The hydraulic system for lifting structure according to claim 6, characterized in that, the main working oil circuit has an overflow valve, which communicates with the reversed branch working oil circuits.
The hydraulic system for lifting structure according to any of claims 1-8, characterized in that, the quantities of cylinders are six, the tower body has two sides, and one front and one back connected to the two sides, and two cylinders connected between the climbing frame and the lifting beams are arranged on each of the sides and the back of the tower body respectively.
A lifting structure of tower crane, comprising a tower body and a climbing frame arranged on the top of the tower body, the tower body has a step, the lifting beams are connected at the bottom to upper beams, and the step support the lifting beams, characterized in that, the lifting structure further comprises the hydraulic system for lifting structure as described in any of claims 1-9.
A lifting method of tower crane, characterized in that, the method comprises:
arranging a plurality of cylinders connected between upper beams and lifting beams of the tower crane, controlling the forward and reversed flow rates of hydraulic oil in the branch working oil circuits of each of the cylinders and the accuracy of synchronization among the cylinders by means of a forward speed regulator valve and a reversed speed regulator valve on each of the cylinders, and controlling the cylinders to lift synchronously by maintaining the forward and reversed flow rates of hydraulic oil in the branch working oil circuits at the same value among the cylinders and controlling the cylinders to act synchronously.
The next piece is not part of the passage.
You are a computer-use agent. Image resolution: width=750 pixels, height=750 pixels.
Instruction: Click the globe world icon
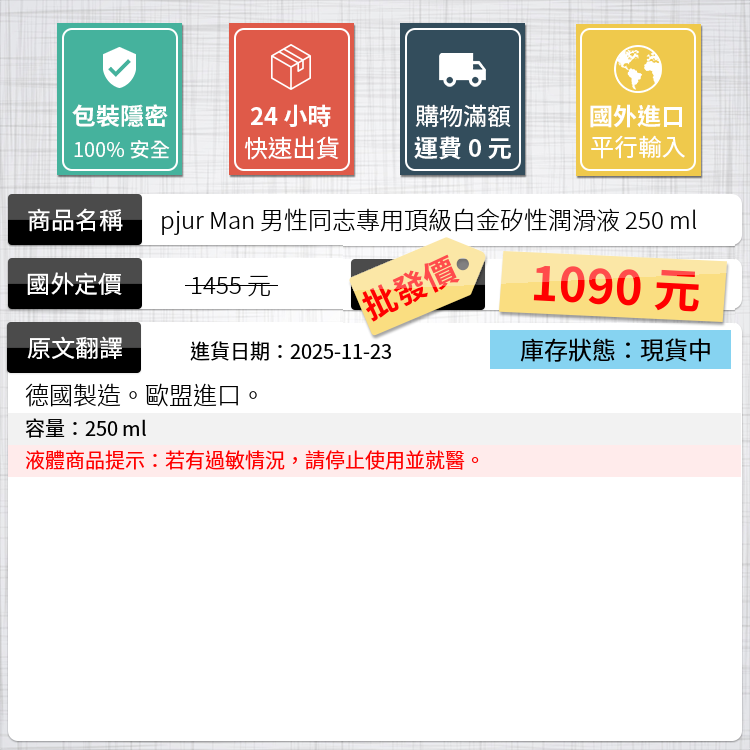[x=638, y=69]
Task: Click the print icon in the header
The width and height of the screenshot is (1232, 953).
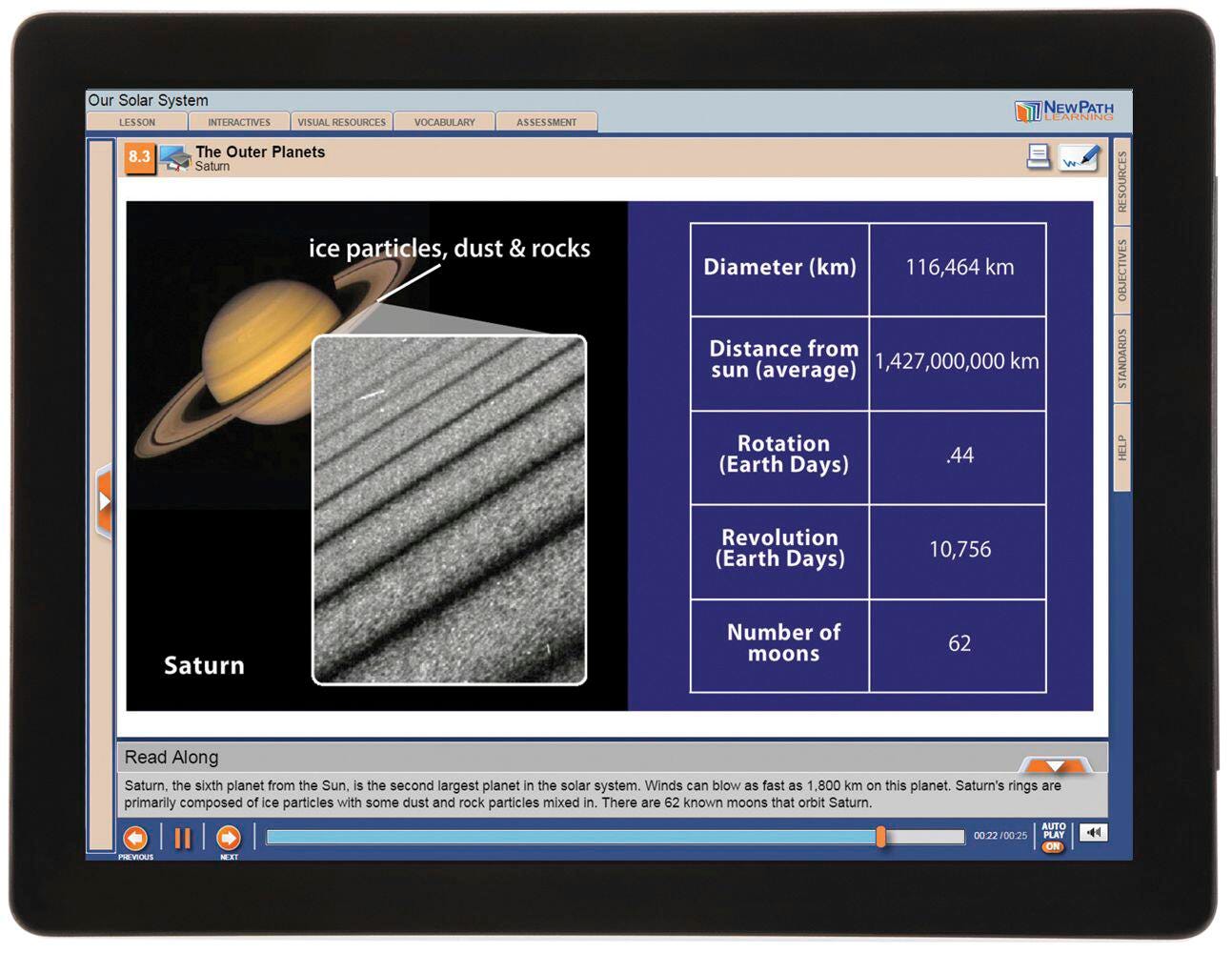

The lifting method according to claim 11, characterized in that, two cylinders are arranged on two sides and a back of the climbing frame of tower crane, and each of the cylinders is connected between the upper beams and the lifting beams; the forward and reversed flow rates of hydraulic oil in the branch working oil circuits are maintained at the same value among the cylinders and the cylinders are controlled to act synchronously with the forward speed regulator valve and reversed speed regulator valve on each of the cylinders.
The lifting method according to claim 12, characterized in that, the weight of the lifting beams is balanced by arranging a back pressure valve connected in series to the oil tank.
The lifting method according to claim 11, characterized in that, the climbing frame is prevented to fall due to pressure loss in the cylinders by arranging a balancing valve on each of the cylinders to control the rodless cavity of the cylinder.
The lifting method according to claim 14, characterized in that, arranging a pilot check valve in the main working oil circuit of the hydraulic system, and the pilot check valve has an opening ratio smaller than the opening ratio of each of the balancing valves.